Actions and Return Values

Each lexer rule has an action block that executes when the pattern matches.

Basic Actions

Return a token type:

[0-9]+      { return NUMBER; }
"+"         { return PLUS; }

Skip input without returning:

[ \t\n]+    { /* skip whitespace */ }

Available Variables

yytext

The matched text as a string:

[a-z]+      { printf("Matched: %s\n", yytext); return WORD; }

yyleng

Length of the matched text:

[a-z]+      { printf("Length: %d\n", yyleng); return WORD; }

yylval

Semantic value passed to the parser.

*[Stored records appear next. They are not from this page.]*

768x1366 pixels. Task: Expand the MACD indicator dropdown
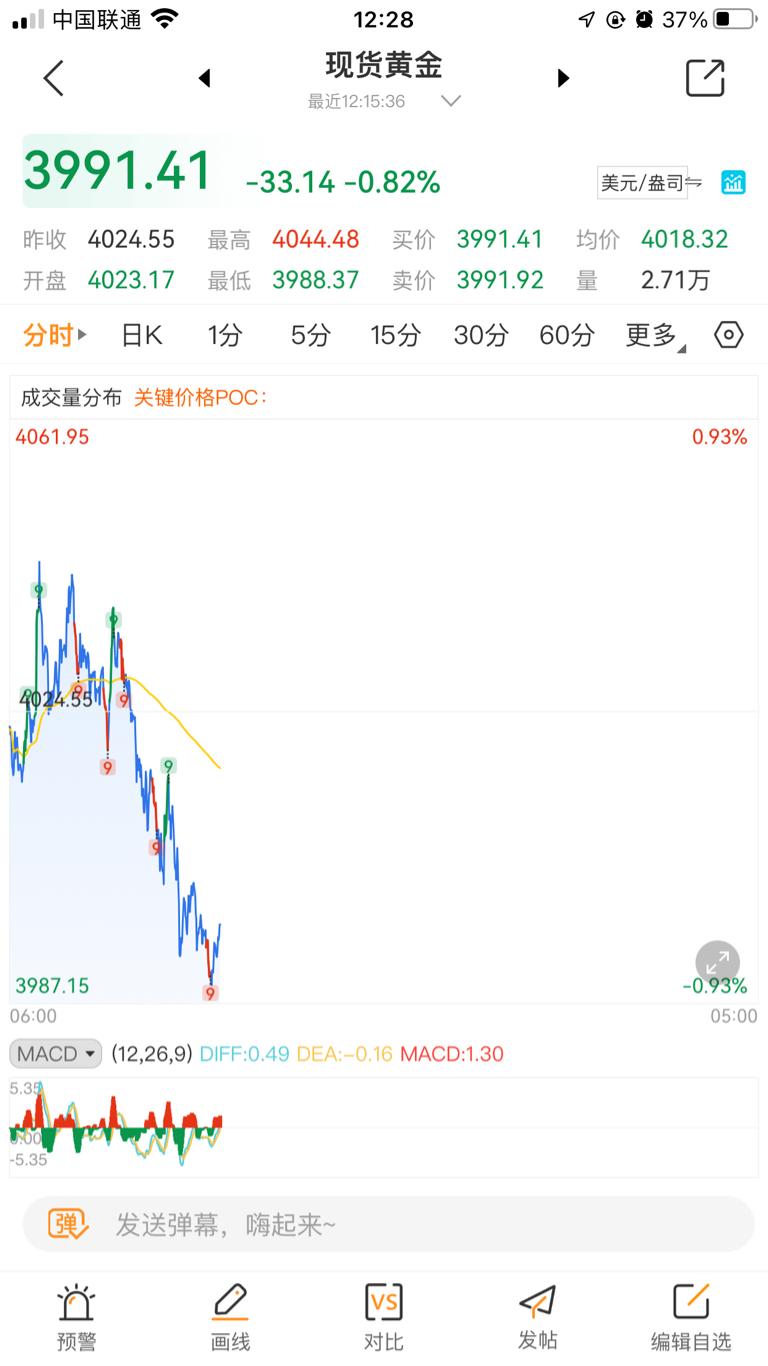click(56, 1053)
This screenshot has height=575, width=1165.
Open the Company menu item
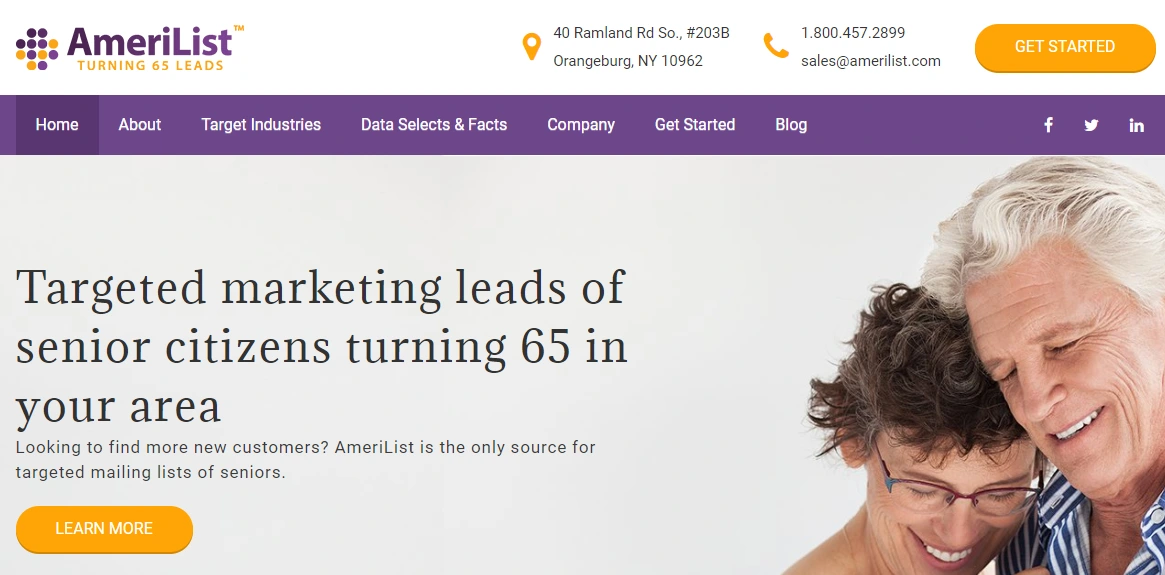click(581, 125)
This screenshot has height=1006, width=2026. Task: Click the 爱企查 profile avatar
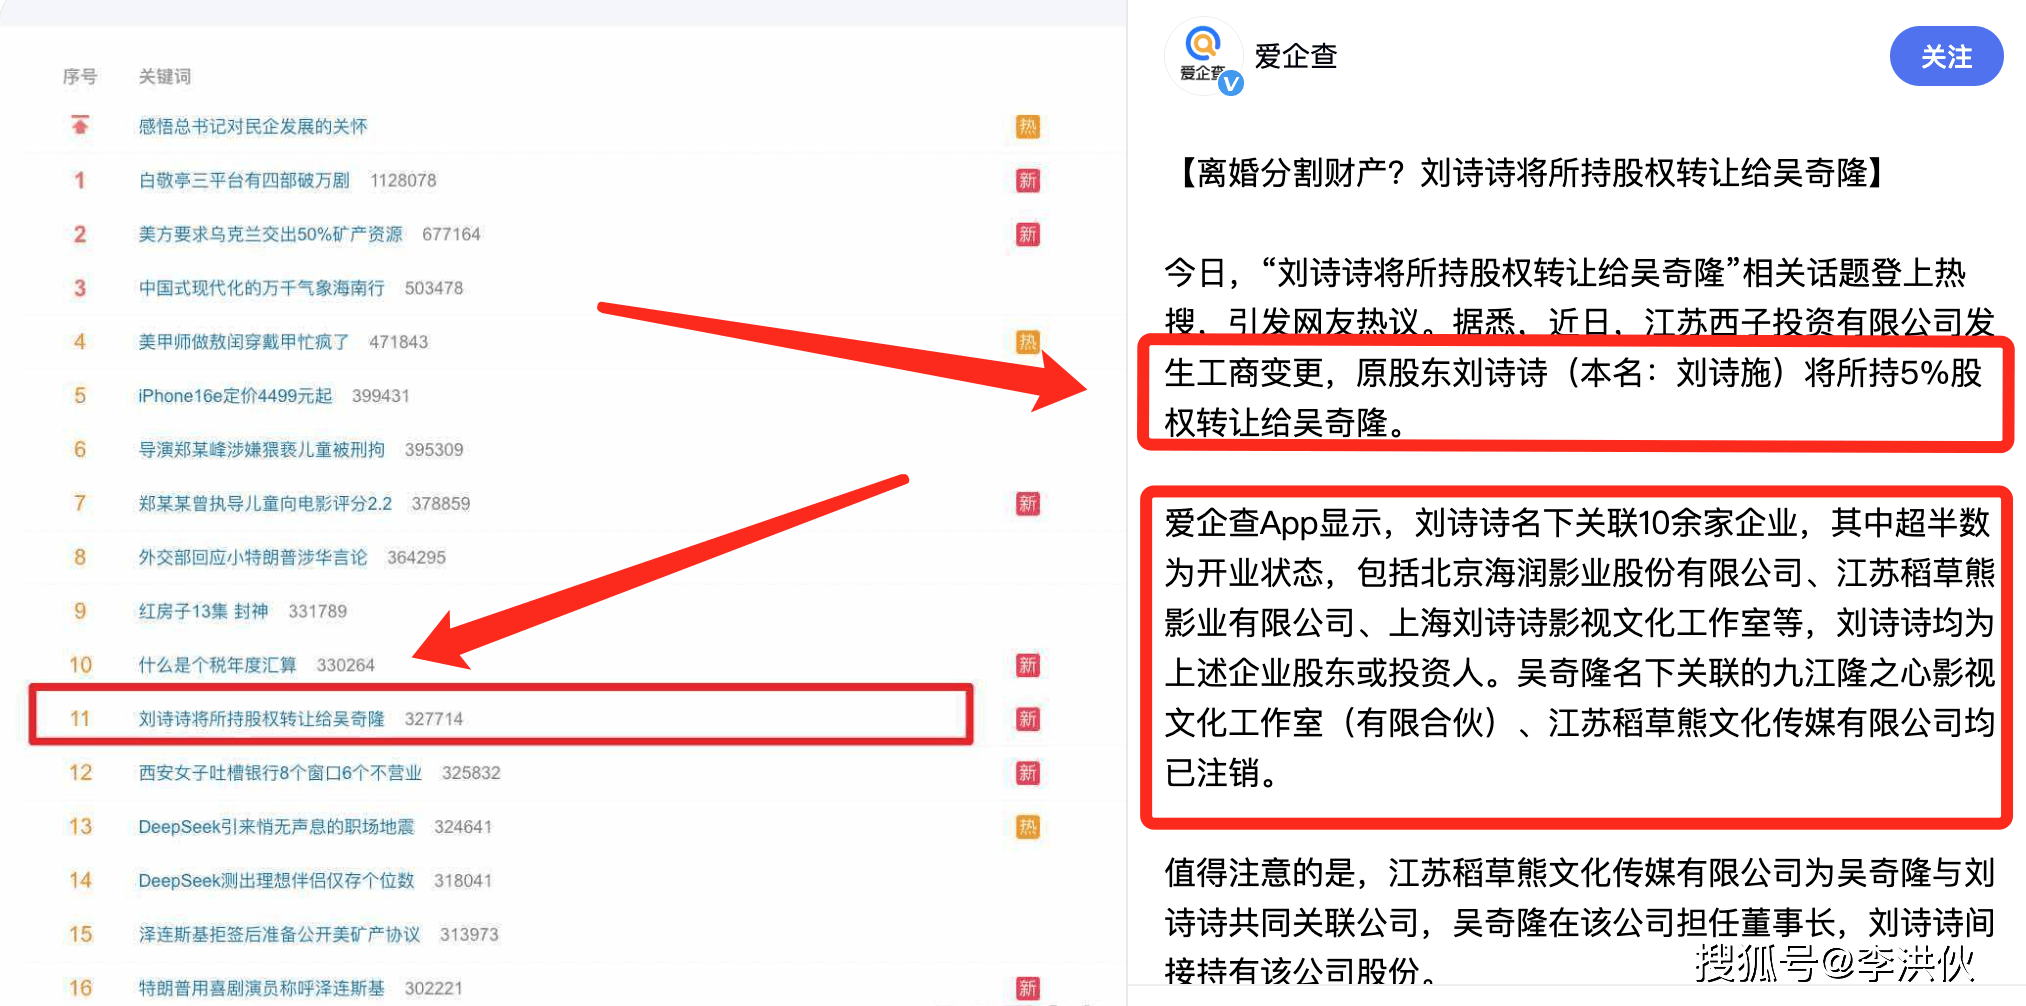(x=1203, y=56)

Set in the action:

[0-9]+      { yylval.ival = atoi(yytext); return NUMBER; }
[0-9]+\.[0-9]+  { yylval.dval = atof(yytext); return FLOAT; }

Multi-Statement Actions

Use braces for multiple statements:

[0-9]+      {
    int val = atoi(yytext);
    if (val > 1000) {
        fprintf(stderr, "Warning: large number\n");
    }
    yylval.ival = val;
    return NUMBER;
}

Language-Specific Actions

C Actions

[a-z]+      {
    yylval.str = strdup(yytext);
    return IDENTIFIER;
}

Python Actions

[a-z]+      {
    self.yylval = self.yytext
    return self.IDENTIFIER
}

Java Actions

[a-z]+      {
    yylval = yytext;
    return IDENTIFIER;
}

Token Constants

Token constants should match those declared in the grammar file:

%{
/* From parser.h or defined here */
#define NUMBER 258
#define PLUS   259
#define MINUS  260
%}

%%

[0-9]+  { return NUMBER; }
"+"     { return PLUS; }
"-"     { return MINUS; }

%%

Error Handling

The . pattern matches any single character. Use it as a catch-all:

.       {
    fprintf(stderr, "Unexpected character: %s\n", yytext);
    return ERROR;
}